Avian Conservation and Ecology (Dec 2019)

Model transferability and implications for woodland management: a case study of Pinyon Jay nesting habitat

  • Kristine Johnson,
  • Giancarlo Sadoti

Journal volume & issue
Vol. 14, no. 2
p. 17


Read online

Understanding the transferability of ecological models from one area to another is important for the effective conservation of species of management concern, particularly when the ability to sample across multiple areas is limited. Two measures of transferability, area under the receiver operating curve (AUC) and threshold-specific classification accuracy (sensitivity and specificity), are often employed in assessing models of bird occurrence or resource selection. Although informative, these measures may have limited practical utility in guiding on-the-ground habitat management like forest thinning, which often relies on simple metrics such as tree diameter. We addressed this challenge in studying the occurrence of Pinyon Jay (Gymnorhinus cyanocephalus) nest locations in four piñon-juniper woodland sites in New Mexico, USA. Using generalized linear mixed models, we employed covariates describing woodland structure at several scales to discriminate nest from non-nest plots.

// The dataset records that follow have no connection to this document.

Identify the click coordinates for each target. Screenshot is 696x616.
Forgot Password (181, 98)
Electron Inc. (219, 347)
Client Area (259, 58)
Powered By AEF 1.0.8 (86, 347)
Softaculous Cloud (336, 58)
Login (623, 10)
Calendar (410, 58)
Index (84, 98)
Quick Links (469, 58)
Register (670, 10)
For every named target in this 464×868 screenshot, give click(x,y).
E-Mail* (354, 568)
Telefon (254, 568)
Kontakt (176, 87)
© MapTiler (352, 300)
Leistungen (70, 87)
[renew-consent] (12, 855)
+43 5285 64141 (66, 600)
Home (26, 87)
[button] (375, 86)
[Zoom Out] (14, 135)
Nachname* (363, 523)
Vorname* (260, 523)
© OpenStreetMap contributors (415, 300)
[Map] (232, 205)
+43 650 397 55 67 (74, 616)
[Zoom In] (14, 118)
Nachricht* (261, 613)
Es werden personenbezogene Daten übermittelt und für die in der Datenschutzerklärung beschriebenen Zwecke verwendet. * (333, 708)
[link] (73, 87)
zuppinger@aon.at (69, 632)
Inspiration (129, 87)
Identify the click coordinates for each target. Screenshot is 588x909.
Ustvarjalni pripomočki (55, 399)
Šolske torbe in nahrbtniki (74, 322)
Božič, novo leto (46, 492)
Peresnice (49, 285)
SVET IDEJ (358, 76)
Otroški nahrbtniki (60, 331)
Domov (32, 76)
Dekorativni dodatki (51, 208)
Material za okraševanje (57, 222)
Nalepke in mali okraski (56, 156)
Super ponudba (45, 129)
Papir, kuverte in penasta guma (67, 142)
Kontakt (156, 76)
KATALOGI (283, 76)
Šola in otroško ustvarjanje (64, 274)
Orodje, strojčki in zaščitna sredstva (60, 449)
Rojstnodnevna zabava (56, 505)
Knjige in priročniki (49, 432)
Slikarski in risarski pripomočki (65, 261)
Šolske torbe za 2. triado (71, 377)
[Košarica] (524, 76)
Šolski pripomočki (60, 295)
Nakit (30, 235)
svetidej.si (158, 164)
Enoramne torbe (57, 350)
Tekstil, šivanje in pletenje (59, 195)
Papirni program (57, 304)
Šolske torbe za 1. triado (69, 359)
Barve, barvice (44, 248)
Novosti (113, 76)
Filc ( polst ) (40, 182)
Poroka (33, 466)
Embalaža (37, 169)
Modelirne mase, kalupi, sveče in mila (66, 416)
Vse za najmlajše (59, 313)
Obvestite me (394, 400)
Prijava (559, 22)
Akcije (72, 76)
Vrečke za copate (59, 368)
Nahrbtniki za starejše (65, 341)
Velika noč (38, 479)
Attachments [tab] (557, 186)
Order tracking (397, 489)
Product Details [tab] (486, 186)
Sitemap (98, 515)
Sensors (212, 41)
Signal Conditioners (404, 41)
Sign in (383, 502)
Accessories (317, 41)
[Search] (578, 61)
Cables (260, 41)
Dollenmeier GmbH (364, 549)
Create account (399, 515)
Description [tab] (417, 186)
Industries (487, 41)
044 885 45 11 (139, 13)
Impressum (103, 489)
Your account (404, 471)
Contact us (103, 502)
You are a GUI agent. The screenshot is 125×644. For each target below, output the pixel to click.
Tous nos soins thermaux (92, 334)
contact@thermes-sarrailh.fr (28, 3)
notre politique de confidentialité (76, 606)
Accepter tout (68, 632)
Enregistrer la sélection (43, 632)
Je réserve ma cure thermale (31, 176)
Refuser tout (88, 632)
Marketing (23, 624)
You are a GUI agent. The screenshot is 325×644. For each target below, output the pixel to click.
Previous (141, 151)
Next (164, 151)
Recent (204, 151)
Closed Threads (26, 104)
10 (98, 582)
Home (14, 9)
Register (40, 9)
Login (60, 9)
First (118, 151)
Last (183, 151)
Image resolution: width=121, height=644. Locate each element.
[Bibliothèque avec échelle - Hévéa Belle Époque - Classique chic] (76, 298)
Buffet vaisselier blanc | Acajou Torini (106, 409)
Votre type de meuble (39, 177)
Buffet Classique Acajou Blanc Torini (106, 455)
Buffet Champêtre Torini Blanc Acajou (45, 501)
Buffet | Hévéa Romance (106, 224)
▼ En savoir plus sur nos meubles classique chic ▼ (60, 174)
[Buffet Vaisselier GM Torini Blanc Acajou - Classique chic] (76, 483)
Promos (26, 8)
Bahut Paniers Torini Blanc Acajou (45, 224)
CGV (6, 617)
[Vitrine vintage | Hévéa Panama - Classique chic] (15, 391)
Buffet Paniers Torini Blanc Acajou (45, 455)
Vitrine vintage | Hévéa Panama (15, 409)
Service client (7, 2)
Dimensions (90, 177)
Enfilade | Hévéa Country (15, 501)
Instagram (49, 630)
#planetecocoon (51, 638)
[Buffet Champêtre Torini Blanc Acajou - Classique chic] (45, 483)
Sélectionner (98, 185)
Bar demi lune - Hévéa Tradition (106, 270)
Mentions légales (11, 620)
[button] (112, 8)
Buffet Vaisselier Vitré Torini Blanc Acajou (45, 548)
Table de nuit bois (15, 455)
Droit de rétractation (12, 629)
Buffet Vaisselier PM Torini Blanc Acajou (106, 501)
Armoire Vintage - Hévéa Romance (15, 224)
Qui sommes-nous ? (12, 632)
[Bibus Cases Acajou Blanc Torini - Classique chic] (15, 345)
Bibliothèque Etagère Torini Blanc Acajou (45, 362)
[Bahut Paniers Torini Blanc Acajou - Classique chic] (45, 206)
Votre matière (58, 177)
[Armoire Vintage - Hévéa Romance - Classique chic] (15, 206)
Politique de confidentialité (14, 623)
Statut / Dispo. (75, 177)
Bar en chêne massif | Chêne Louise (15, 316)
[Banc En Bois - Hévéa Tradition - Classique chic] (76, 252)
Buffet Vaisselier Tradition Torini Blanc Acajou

We found fair transferability of model predictions between sites via AUC (mean = 0.71), fair threshold-specific specificity (mean = 67%), and poor threshold-specific sensitivity (mean = 42%). Under a hypothetical scenario of forest thinning, we employed a covariate predictive in models of each site, nest (or non-nest plot center) tree root crown diameter (RCD), to assess a management-practical measure of transferability. Using critical RCD values at which 75% of nest trees were retained, we found fair transferability between sites (MEAN = 70%), though we observed retention of nest trees as low as 21%. Average retention increased to 75% (minimum = 60%) when information from multiple sites was combined. This example illustrates that the application of information from one area to the management of another may be effective but may also result in loss of important habitat or other resources. We found that management of Pinyon Jay nesting habitat should proceed on a single-site basis when local nesting information is available. Caution should be exercised when prescribing management in locations where information on nesting is lacking, and information from as many nearby sites as possible should be employed.